* _What is being asked_: Your task is to return the line containing "Instruction: Activate the" and each line after it through the end of the entries, exactly, with no other lines.

Stored data entries
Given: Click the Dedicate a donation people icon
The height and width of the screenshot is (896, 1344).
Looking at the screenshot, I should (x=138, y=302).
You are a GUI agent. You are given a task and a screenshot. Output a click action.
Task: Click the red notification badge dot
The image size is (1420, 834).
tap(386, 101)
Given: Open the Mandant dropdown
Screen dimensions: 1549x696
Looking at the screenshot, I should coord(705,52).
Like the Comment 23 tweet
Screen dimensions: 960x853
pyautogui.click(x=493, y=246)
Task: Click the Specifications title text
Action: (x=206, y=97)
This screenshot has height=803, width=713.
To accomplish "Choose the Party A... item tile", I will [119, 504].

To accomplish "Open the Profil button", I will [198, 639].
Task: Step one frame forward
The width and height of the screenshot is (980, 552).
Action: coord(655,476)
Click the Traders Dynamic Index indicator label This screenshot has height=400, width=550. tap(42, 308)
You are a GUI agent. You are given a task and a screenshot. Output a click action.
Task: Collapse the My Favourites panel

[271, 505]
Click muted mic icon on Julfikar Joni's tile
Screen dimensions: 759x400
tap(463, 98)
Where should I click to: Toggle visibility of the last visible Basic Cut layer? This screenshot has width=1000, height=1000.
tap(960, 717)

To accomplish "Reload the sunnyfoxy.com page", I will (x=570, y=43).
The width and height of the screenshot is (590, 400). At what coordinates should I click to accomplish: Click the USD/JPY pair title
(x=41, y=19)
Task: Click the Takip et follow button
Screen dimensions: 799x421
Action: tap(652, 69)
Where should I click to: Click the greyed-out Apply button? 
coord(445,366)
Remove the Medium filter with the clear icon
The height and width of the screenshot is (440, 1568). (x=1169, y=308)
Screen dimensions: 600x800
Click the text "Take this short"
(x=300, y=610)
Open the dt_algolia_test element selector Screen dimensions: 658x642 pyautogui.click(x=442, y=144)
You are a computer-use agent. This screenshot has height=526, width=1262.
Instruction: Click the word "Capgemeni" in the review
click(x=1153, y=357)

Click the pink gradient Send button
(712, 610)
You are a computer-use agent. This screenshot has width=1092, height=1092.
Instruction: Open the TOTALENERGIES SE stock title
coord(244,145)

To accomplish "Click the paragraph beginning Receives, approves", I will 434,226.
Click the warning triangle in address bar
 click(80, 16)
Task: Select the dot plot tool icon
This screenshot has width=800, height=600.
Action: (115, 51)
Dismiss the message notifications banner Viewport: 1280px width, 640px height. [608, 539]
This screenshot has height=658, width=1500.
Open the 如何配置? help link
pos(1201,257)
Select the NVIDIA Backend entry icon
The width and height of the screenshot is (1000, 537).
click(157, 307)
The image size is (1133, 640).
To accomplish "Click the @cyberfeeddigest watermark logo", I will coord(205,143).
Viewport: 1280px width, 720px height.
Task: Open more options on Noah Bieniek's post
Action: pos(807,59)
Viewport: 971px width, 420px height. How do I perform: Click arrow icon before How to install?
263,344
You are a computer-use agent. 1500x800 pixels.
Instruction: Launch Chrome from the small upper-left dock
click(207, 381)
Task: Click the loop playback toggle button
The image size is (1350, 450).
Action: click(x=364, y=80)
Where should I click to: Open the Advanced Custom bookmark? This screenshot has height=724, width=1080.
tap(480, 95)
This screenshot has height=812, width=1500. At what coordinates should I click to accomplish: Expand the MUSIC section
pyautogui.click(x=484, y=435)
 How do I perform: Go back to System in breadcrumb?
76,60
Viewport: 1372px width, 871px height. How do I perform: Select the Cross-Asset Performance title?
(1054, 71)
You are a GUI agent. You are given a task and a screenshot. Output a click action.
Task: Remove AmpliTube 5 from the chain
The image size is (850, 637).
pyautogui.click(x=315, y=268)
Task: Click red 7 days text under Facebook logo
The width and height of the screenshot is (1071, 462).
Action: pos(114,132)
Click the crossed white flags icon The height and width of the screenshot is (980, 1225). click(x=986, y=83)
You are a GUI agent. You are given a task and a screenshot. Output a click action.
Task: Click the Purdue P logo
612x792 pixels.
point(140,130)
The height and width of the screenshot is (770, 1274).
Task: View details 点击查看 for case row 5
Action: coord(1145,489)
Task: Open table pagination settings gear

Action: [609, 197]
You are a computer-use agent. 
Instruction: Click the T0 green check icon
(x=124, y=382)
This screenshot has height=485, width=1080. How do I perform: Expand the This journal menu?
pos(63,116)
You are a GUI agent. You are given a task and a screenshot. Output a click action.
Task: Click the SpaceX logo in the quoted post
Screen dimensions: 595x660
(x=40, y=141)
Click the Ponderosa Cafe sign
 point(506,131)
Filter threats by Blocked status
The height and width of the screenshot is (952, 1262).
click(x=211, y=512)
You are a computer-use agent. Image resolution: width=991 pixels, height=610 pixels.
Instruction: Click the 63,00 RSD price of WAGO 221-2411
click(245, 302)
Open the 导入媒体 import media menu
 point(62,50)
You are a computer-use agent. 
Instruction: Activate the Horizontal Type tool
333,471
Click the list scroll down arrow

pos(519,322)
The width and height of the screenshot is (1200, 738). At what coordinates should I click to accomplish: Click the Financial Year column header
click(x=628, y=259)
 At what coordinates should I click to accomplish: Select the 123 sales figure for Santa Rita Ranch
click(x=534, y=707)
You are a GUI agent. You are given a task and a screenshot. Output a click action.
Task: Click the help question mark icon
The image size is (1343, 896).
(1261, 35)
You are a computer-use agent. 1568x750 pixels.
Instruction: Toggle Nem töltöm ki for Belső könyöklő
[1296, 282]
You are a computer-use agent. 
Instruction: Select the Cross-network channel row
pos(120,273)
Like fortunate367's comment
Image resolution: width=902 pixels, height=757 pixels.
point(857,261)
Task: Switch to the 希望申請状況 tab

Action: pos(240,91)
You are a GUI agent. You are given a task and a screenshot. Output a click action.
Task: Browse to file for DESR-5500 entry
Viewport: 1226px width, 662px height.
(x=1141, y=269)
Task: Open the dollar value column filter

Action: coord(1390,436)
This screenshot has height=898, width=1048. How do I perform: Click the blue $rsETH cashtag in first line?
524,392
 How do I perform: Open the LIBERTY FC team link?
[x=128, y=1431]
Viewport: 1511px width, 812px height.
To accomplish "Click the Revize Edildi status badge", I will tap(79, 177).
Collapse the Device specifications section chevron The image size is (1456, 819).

* _Exercise output_:
Instruction: Activate the Horizontal Type tool
333,471
Click the list scroll down arrow

pos(519,322)
The width and height of the screenshot is (1200, 738). At what coordinates should I click to accomplish: Click the Financial Year column header
click(x=628, y=259)
 At what coordinates should I click to accomplish: Select the 123 sales figure for Santa Rita Ranch
click(x=534, y=707)
You are a GUI agent. You are given a task and a screenshot. Output a click action.
Task: Click the help question mark icon
The image size is (1343, 896).
(1261, 35)
You are a computer-use agent. 1568x750 pixels.
Instruction: Toggle Nem töltöm ki for Belső könyöklő
[1296, 282]
You are a computer-use agent. 
Instruction: Select the Cross-network channel row
pos(120,273)
Like fortunate367's comment
Image resolution: width=902 pixels, height=757 pixels.
point(857,261)
Task: Switch to the 希望申請状況 tab

Action: pos(240,91)
You are a GUI agent. You are given a task and a screenshot. Output a click action.
Task: Browse to file for DESR-5500 entry
Viewport: 1226px width, 662px height.
(x=1141, y=269)
Task: Open the dollar value column filter

Action: coord(1390,436)
This screenshot has height=898, width=1048. How do I perform: Click the blue $rsETH cashtag in first line?
524,392
 How do I perform: Open the LIBERTY FC team link?
[x=128, y=1431]
Viewport: 1511px width, 812px height.
To accomplish "Click the Revize Edildi status badge", I will tap(79, 177).
Collapse the Device specifications section chevron The image size is (1456, 819).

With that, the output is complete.